*** Begin section ***

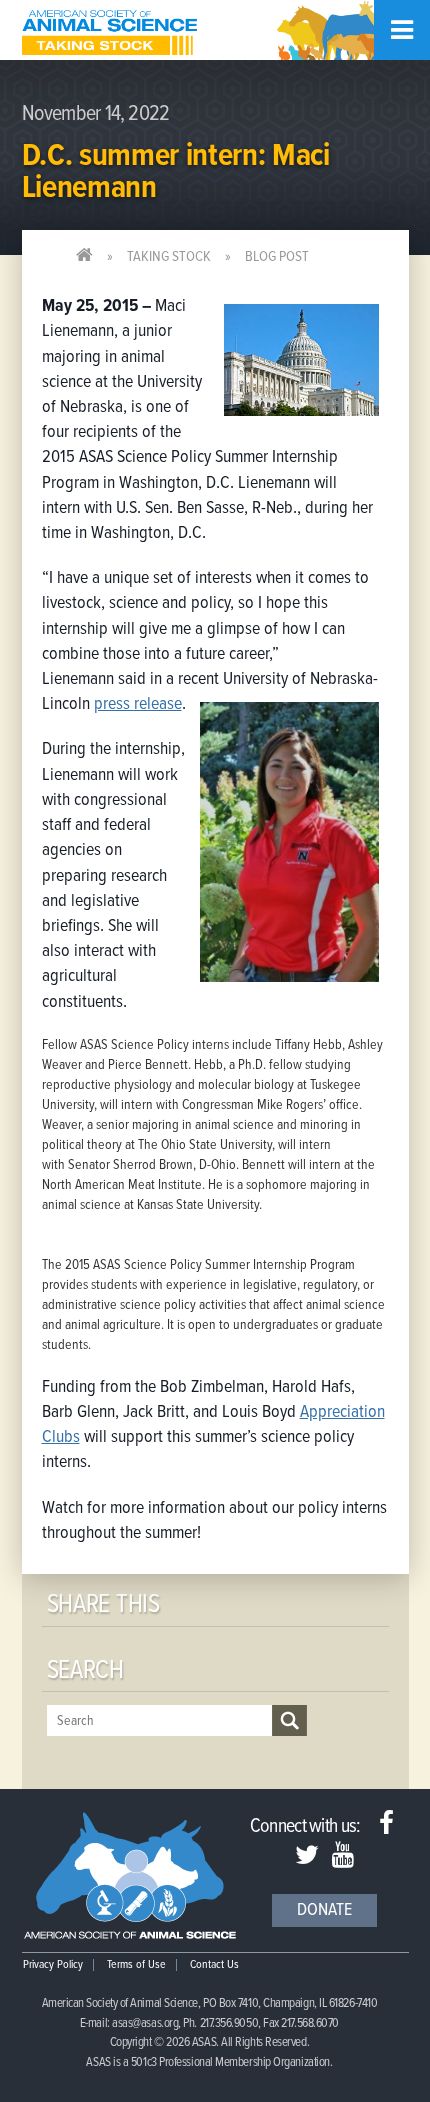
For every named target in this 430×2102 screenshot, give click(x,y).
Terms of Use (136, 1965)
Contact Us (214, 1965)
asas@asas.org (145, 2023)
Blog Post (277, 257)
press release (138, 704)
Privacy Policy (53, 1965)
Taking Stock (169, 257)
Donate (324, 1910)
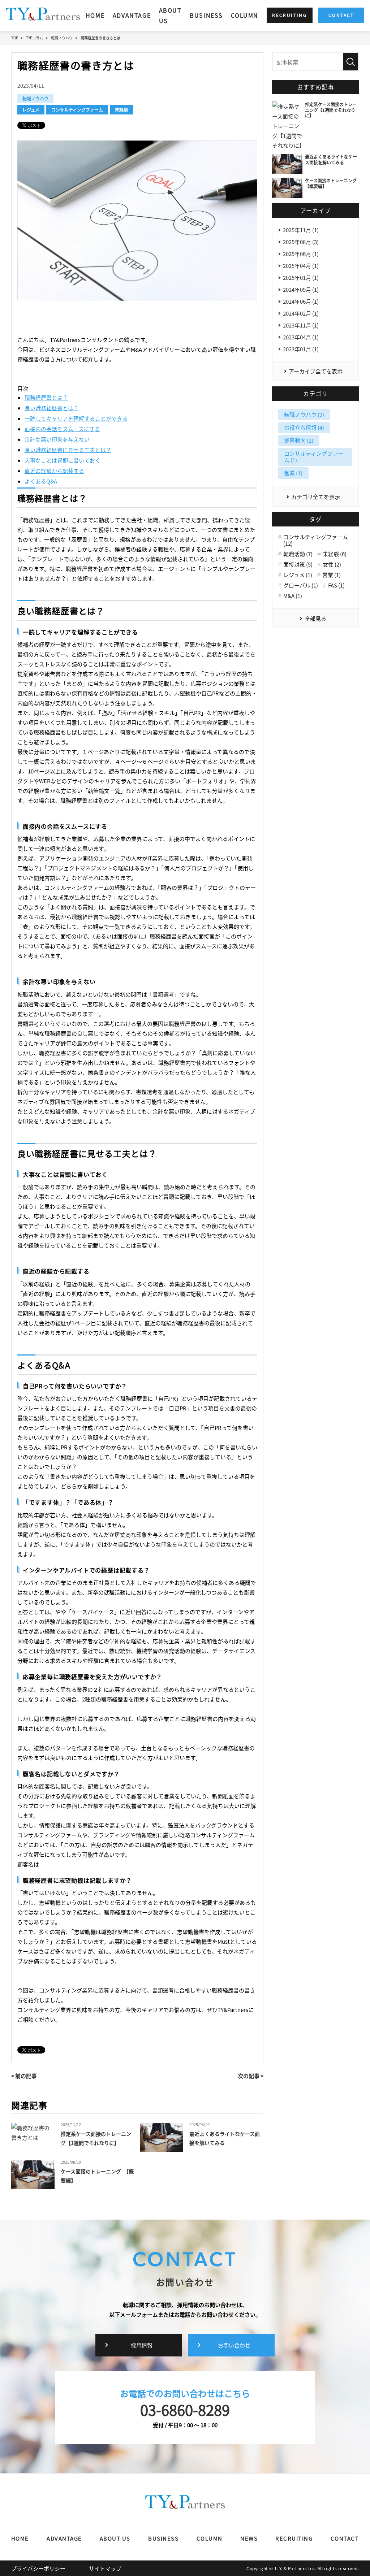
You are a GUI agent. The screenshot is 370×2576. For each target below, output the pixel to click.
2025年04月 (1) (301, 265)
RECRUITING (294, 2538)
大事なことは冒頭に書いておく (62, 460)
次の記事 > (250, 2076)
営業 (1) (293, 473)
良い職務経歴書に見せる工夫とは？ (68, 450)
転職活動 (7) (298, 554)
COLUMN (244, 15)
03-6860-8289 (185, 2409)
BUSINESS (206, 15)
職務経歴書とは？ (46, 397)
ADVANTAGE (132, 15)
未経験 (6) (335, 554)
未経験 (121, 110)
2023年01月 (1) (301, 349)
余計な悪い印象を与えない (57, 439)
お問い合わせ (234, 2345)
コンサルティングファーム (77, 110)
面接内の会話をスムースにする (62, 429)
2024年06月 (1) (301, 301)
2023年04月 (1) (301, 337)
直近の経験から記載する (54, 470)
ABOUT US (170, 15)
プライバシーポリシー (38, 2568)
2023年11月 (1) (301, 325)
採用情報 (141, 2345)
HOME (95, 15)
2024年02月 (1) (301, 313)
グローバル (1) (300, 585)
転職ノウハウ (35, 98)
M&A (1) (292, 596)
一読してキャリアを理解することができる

*** End section ***

● **TASK**: Each line of the entries where the string "screenshot" occurs should be shown.

● **COMPLETED EXERCISE**:
For every named target in this 430×2102 screenshot, give click(x,y).
You are a GUI agent. The screenshot is 370×2576. For each target below, output the pixel to click.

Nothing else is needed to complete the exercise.